Sides is correct in pointing out how hard it has been for a party to win the White House three elections in a row in modern times, but in looking at modern American presidents we are dealing with a very small sample. We now have a unique situation where the Republicans are under the control of extremists while the Democrats have taken firm control of the center along with moderate left. Republican views have become too extreme for their candidates to have a serious chance of winning in many northern states. There are just not enough low-information white males, the primary source of votes for Republicans, for them to flip these states.  While I would hope for a more knowledgeable electorate, changes in information-sources will also be important. Over time, voters who get their fake news from Fox will increasingly be replaced by those who get their fake news from Jon Stewart.

Looking at potential candidates also makes it unlikely that the Republicans will change current trends in the electoral college. Many Republicans had hoped Chris Christie might be able to alter the current red/blue electoral map. It was already hard for him to win the nomination in the Republican Party even before he became damaged by scandal. On the other hand, Hillary Clinton is likely to do better than Obama in some of the larger industrial states which the Republicans need to flip. The same low-information white males who might vote against Clinton due to her gender already have been voting against Obama because of his race.

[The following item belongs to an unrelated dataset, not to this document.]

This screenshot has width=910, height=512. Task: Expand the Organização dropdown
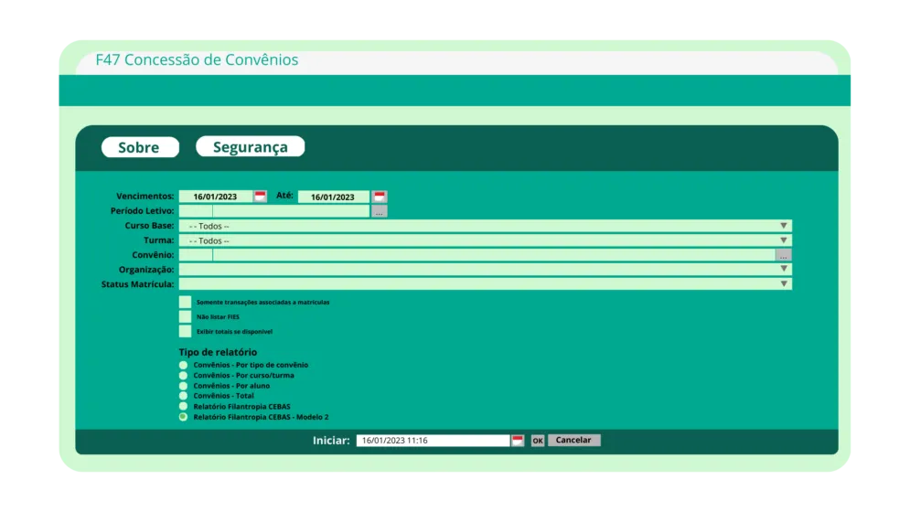point(783,270)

Things are not entirely hopeless for the Republicans, at least not yet. While the Democrats have a strong advantage in presidential elections, the structure of Congressional elections gives Republicans an advantage relative to their overall support in the country. With small states having the same two Senators as large states, Republican representation in the Senate is far greater than if the Senate was representative of the country. Republican advantage in the House has been even greater, due to both gerrymandering and the concentration of Democrats in urban areas. As a consequence, Democrats win a smaller number of districts by larger margins and Democrats must beat Republicans by seven percent or more to retake control. Unless there is a huge shift in the generic ballot, as happened only briefly last fall, Republicans are likely to retain control of the House even if more people continue to vote for Democrats than Republicans.